I loved X-M:E! Honestly, I adore cartoons/anime/animated films. I really feel like cartoons have always been ahead of the game when it came to storytelling. One of my ex bfs is an animator now (he’s an amazing artist I’m telling you, I’m so glad he followed his dream) and he used to let me watch his process: cartoonists are able to spend the time to think of good SLs and ships and development bc they have to review their storyboards like crazy and KNOW what they’re going to tell before they animate anything bc animating is crazy $$$. Granted, not every cartoon is great, but I do think if they utilize their time wisely, writing then drawing the writing allows for more second opinions and time to adjust arcs before they hit the studios. So yeah. Sorry I had to gush.
Avalanche and Kitty! Ngl, I haven’t really thought about them/X-M:E for the longest, but you’re right about them being a great subversion of the usual bad boy and good girl trope. I think it may be bc they were kinda establishing a villain + hero trope as well, but like…the hs version. You remember how they met? Dude literally said he was going to rock her world, even back in 1st grade I thought that was cheesy.

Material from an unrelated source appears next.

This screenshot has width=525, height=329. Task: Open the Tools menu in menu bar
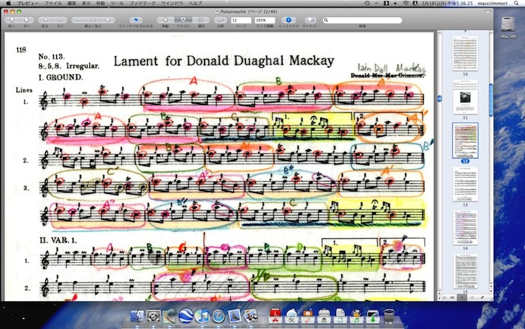pos(119,4)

That may have been cheesy, but at least it was a promise he could deliver on. 😂😂😂
Avalanche and the brotherhood were always my favorite back then at least in later seasons when they became less of Magneto’s goons and more dimentional characters. There was always more of a story with them because they were very flawed characters, so they had more leeway in terms of development — with the X-Men, a lot of the time, it was morally sound character learns how to be more morally sound (this of course didn’t happen all the time) and that wasn’t as compelling as watching the process of “bad” characters become “good”, which I’m using loosely because I can’t think of a better word because they were still morally challenged by the end, but I always felt that they were slightly better than the X-Men because they had a better grasp on both perspectives of the X-Men and the Brotherhood and by the end of the series they decide to be neither becoming independent. That was solid storytelling that still holds water today which is kind of weird when you consider how ridiculous the concept of X-Men: Evolution is — it’s literally a genre in fanfiction that’s not heavily revered, but like that one story that rises above it’s stereotypes, this did as well.